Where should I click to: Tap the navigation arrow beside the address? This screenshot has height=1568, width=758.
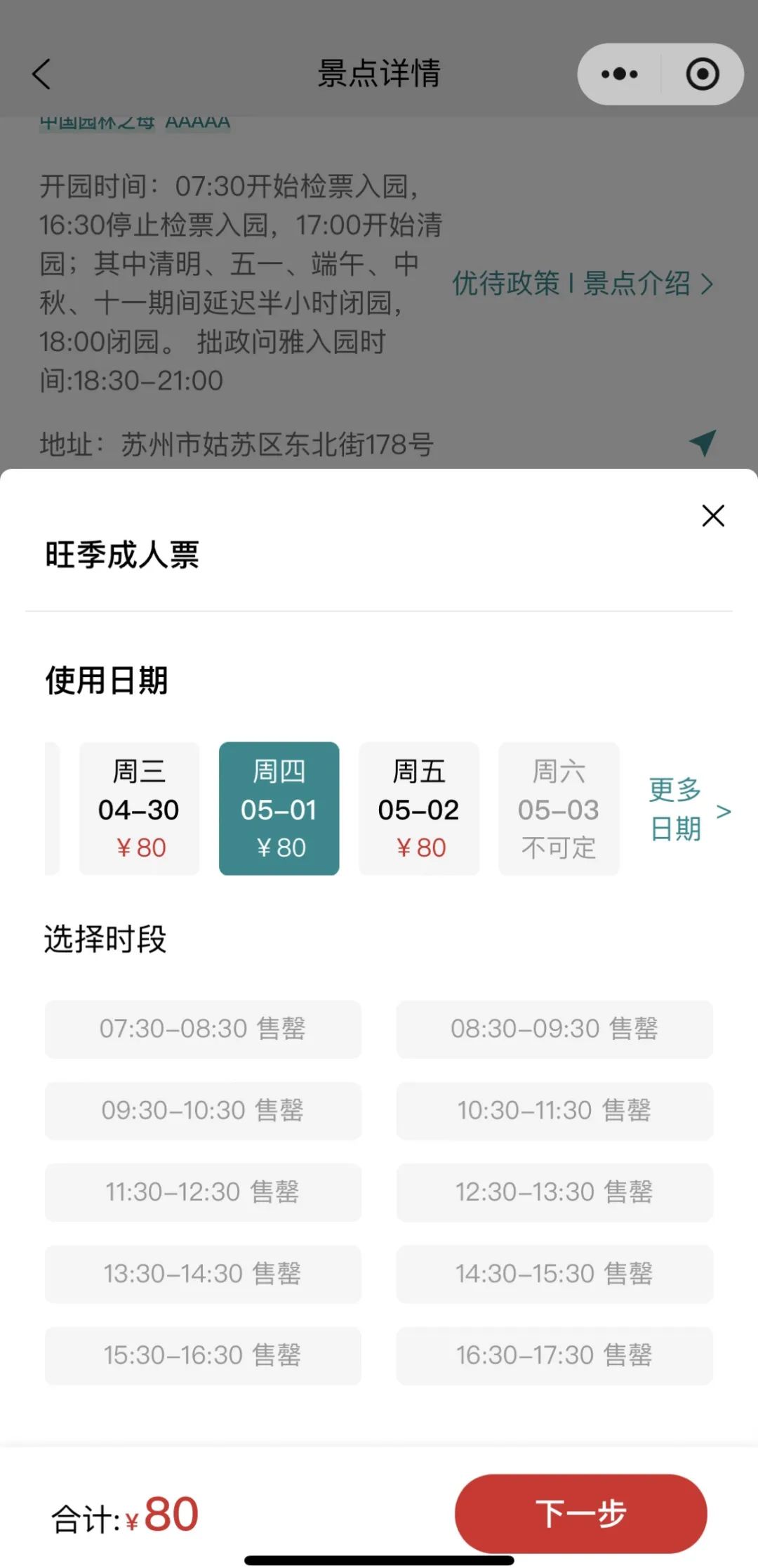point(703,442)
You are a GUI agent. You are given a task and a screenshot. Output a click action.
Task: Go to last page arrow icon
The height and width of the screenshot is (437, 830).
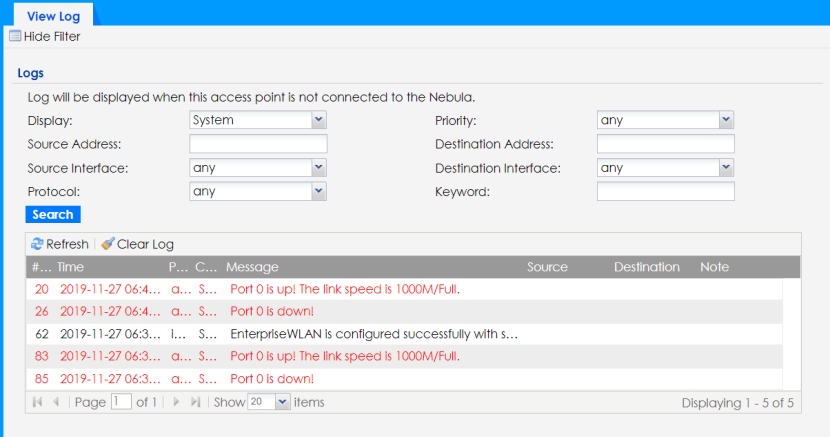click(195, 402)
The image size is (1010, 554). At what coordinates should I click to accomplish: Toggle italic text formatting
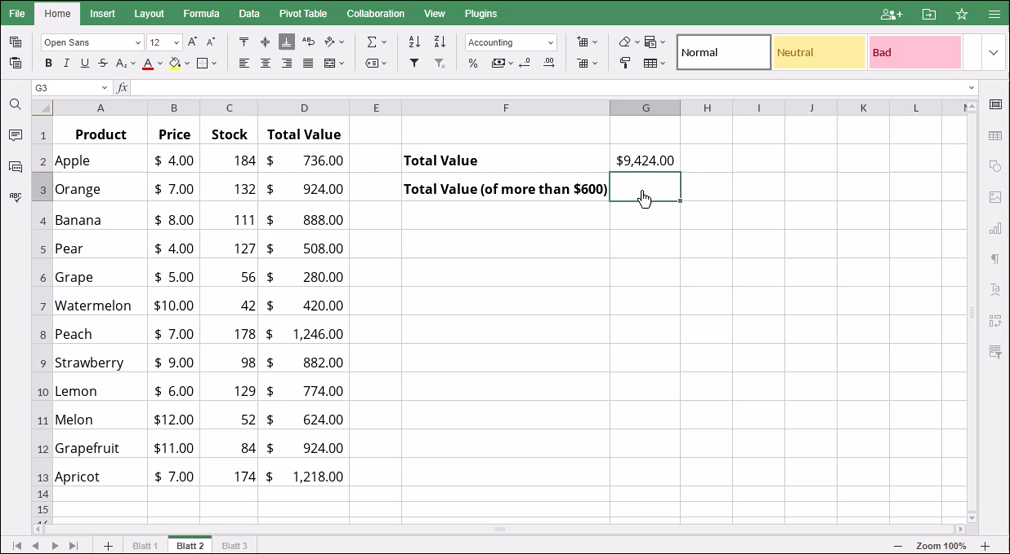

+++

Set down the records again exactly as they appear, leaving each picture behind.

**THE COMPLETED TASK**
Where should I click to: Tap the navigation arrow beside the address? This screenshot has height=1568, width=758.
point(703,442)
You are a GUI agent. You are given a task and a screenshot. Output a click action.
Task: Go to last page arrow icon
The height and width of the screenshot is (437, 830).
click(195, 402)
The image size is (1010, 554). At what coordinates should I click to accomplish: Toggle italic text formatting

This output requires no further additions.